Un cambriolage violent dans le VIIIe arrondissement
L'international italien et sa compagne ont été victimes d'une agression particulièrement brutale dans la nuit du 20 au 21 juillet 2023, à leur domicile parisien situé sur l'avenue Montaigne, dans le prestigieux VIIIe arrondissement. Les malfaiteurs ont séquestré et violenté le couple, partant avec un important butin comprenant de l'argent, des montres de luxe, des sacs haut de gamme, un téléphone et des clés de voiture.
Le footballeur a été frappé au visage et ligoté, tandis que sa compagne, qui était enceinte au moment des faits, a subi le même sort, attachée avec des câbles. Cet épisode traumatisant a marqué les esprits par sa violence et son caractère organisé.
Ganito, un commanditaire depuis sa cellule
Âgé de 21 ans, Ganito est considéré par l'accusation comme l'un des principaux commanditaires de ce home-jacking, et ce, malgré son statut de détenu. Il avait déjà défrayé la chronique en mars dernier en s'évadant pendant près de deux semaines de la prison de Villepinte, en Seine-Saint-Denis, démontrant ainsi son audace et son influence persistante même derrière les barreaux.
Le parquet requiert qu'il soit jugé devant un tribunal correctionnel pour association de malfaiteurs, une accusation partagée avec un autre homme présenté comme commanditaire, Khyan M., également âgé de 21 ans. Cette demande souligne la gravité des faits et la volonté des autorités judiciaires de poursuivre les responsables présumés jusqu'au bout.
Trois autres suspects et un décès en détention
Trois autres hommes sont visés par le parquet dans cette affaire. Selon l'accusation, ils auraient participé directement au home-jacking en tant qu'auteurs ou guetteurs sur les lieux. Deux d'entre eux, en raison de leur jeune âge au moment des événements, relèvent du tribunal pour enfants, ce qui ajoute une dimension particulière à ce dossier complexe.
Un sixième individu, impliqué dans l'enquête, a été retrouvé mort dans sa cellule à la prison de Fresnes au cours de l'instruction, un événement tragique qui a encore assombri cette affaire. Les avocats des autres parties concernées n'ont pas souhaité communiquer immédiatement ou n'ont pas donné suite aux sollicitations, laissant planer un silence prudent autour de ce procès à venir.

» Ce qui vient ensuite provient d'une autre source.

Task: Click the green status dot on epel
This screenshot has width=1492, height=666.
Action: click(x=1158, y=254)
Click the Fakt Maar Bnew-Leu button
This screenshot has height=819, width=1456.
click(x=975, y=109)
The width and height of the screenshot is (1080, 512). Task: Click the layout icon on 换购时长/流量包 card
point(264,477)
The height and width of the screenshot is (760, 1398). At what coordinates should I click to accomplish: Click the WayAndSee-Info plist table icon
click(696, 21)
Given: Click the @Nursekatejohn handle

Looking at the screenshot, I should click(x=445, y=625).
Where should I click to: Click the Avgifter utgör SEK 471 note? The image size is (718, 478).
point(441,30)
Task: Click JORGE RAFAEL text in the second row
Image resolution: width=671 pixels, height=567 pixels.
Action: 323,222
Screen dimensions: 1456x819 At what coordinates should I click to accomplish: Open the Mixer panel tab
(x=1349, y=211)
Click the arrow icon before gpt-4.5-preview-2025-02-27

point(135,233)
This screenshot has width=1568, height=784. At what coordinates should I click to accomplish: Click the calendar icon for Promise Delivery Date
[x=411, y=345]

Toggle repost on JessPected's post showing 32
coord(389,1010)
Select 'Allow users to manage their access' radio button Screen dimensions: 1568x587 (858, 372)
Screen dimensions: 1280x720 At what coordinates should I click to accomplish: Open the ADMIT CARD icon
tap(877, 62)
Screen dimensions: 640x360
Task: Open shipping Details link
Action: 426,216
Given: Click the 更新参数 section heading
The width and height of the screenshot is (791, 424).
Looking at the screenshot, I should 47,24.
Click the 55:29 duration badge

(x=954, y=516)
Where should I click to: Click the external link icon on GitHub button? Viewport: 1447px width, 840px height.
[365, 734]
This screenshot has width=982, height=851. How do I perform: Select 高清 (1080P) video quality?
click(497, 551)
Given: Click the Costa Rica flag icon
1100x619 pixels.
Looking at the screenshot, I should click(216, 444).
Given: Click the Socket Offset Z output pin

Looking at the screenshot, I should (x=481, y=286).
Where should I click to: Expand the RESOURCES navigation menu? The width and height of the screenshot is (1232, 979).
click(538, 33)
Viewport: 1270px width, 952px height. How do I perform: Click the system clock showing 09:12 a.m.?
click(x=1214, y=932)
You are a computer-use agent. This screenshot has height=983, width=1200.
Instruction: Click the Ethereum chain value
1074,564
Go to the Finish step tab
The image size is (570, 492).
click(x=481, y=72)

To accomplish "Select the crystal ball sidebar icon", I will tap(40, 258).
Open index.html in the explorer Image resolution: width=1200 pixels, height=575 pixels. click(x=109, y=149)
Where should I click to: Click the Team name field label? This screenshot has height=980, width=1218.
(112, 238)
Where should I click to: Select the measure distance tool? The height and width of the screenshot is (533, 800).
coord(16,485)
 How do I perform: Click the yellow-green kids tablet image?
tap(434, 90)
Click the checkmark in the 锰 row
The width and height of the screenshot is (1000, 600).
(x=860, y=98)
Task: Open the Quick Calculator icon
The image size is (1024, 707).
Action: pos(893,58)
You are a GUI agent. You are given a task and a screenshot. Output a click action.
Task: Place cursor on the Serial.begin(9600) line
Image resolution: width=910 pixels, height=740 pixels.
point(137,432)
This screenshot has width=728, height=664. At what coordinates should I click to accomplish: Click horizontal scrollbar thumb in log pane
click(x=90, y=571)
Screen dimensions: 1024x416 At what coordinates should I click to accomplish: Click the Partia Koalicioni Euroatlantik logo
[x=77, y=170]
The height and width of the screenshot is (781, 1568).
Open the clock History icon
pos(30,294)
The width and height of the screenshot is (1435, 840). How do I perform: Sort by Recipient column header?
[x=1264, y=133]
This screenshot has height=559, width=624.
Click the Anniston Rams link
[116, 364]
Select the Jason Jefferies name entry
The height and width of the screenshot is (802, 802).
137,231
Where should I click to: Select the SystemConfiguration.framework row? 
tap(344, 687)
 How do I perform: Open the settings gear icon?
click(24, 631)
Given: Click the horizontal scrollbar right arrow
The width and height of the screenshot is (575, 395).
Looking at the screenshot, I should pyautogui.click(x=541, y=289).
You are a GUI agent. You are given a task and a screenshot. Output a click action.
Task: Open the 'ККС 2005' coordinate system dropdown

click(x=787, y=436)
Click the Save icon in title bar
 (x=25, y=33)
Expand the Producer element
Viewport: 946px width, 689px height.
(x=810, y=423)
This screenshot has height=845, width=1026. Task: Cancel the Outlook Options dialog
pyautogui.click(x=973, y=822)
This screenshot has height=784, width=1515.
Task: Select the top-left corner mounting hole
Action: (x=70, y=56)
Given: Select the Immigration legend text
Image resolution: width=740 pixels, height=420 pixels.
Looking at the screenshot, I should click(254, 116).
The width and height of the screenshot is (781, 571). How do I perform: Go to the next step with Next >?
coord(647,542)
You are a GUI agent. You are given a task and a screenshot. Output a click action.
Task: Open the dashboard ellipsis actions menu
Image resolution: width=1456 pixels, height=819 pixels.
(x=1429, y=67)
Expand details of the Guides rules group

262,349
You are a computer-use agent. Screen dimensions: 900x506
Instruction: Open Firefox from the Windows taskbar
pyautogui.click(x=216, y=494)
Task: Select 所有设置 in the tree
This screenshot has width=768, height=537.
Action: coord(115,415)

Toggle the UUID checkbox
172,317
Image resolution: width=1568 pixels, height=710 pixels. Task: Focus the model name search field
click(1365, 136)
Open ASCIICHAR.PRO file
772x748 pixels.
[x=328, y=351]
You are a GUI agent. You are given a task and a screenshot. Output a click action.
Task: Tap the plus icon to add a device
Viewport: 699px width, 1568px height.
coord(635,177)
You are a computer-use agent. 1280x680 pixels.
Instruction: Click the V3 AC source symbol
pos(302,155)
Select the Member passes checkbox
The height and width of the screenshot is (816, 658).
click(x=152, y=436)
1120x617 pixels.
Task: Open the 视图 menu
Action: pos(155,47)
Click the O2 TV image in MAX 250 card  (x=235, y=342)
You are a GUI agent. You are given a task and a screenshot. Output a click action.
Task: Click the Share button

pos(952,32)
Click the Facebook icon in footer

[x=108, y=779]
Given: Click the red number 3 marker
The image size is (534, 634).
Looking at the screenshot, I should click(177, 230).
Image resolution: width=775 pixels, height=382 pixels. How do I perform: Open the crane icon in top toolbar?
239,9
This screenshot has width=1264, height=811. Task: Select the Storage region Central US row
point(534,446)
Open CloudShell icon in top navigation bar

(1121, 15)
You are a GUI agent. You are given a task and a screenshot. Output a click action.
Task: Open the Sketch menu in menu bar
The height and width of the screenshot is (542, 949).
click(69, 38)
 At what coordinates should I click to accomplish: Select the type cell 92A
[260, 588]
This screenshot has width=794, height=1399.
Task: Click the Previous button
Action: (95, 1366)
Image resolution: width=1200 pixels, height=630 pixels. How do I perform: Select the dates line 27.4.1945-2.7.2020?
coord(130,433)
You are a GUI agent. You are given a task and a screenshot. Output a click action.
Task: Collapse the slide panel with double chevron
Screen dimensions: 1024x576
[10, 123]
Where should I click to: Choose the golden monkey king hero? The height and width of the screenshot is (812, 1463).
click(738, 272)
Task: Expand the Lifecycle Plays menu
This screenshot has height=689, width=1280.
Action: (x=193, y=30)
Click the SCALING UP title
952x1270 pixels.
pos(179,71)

Cette affaire met en lumière les défis persistants de la criminalité organisée à Paris et les risques encourus par les personnalités publiques, même dans des quartiers réputés sûrs. Le procès, s'il est confirmé, promet d'être suivi de près par les médias et le public, tant pour les faits eux-mêmes que pour les implications judiciaires et sociales qu'ils soulèvent.